Stress Response and Suicidal Behavior

Aggression, childhood adversity, and the response to stress are all critical factors contributing to risk for suicidal behavior.

However, the relationships among these variables and their relative contribution to suicidal behavior are not well-understood, in part, due to limitations in measures. Conceptually, there may be multiple dimensions or subtypes of each that contribute to suicide risk in different ways.

Stress Responses

Stress Responses, Childhood Adversity and Suicidal Behavior

The goal of this project is to

  • characterize the extent and nature of aggressive behavior exhibited by participants,
  • relate it to detailed assessments of types of childhood adversity as well as to situational, psychobiological responses to stress
  • and ultimately relate all of these factors to suicidal behavior in suicide attempters and non-attempters with major depressive disorder, high-risk offspring of suicidal individuals, and healthy volunteers.
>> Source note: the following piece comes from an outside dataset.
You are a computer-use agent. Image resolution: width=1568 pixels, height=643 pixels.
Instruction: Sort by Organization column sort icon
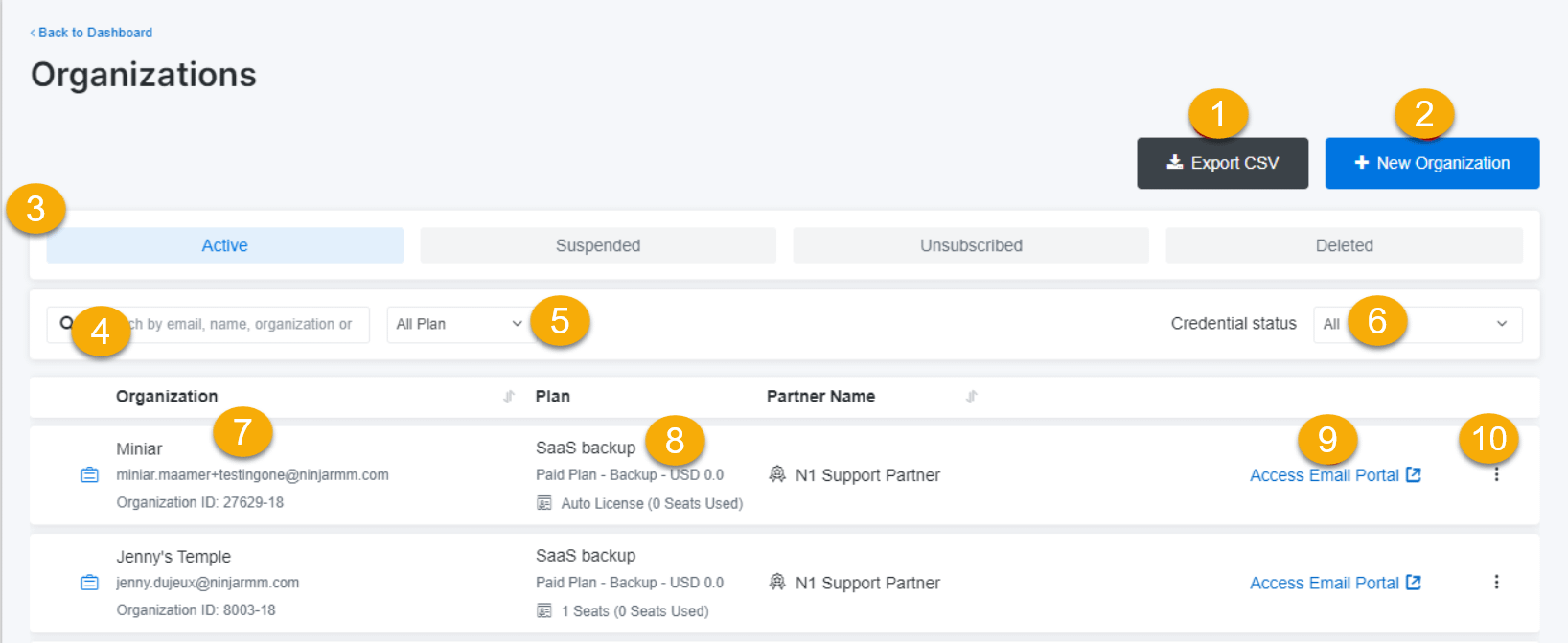(x=509, y=397)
Aggressiveness will be assessed via interview, self report and a behavioral measure (Point Subtraction Aggression Paradigm) to characterize the reactive vs. proactive nature of the behavior.

While reactive aggression – characterized by acute responses to situational provocation and emotional volatility – is thought to underlie a substantial portion of suicidal behavior, proactive aggression – more deliberate behaviors with less overt emotional reactivity – has been less systematically studied, but has also been related to suicidal behavior. Our preliminary data indicates that the effect of past abuse on suicidal behavior is mediated by aggression.

Stress response will be assessed via behavioral and cortisol responses to the Trier Social Stress Test. Our preliminary data indicate that heightened cortisol response to this stressor is evident in those with high impulsive aggression, a group that does not encompass all suicide attempters.

Thus, there is a subtype of attempters who appear more sensitive to these situational stressors, and another subtype – currently less well characterized – that does not.

Ultimately, this project will make a major contribution toward characterizing alternative pathways to suicidal behavior, with potentially different underlying neurobiological mechanisms.

In conjunction with data from the PET and MRI projects of the Conte Center, these studies will identify relationships among these biological and behavioral measures that can provide targets for intervention more closely tailored to individual needs.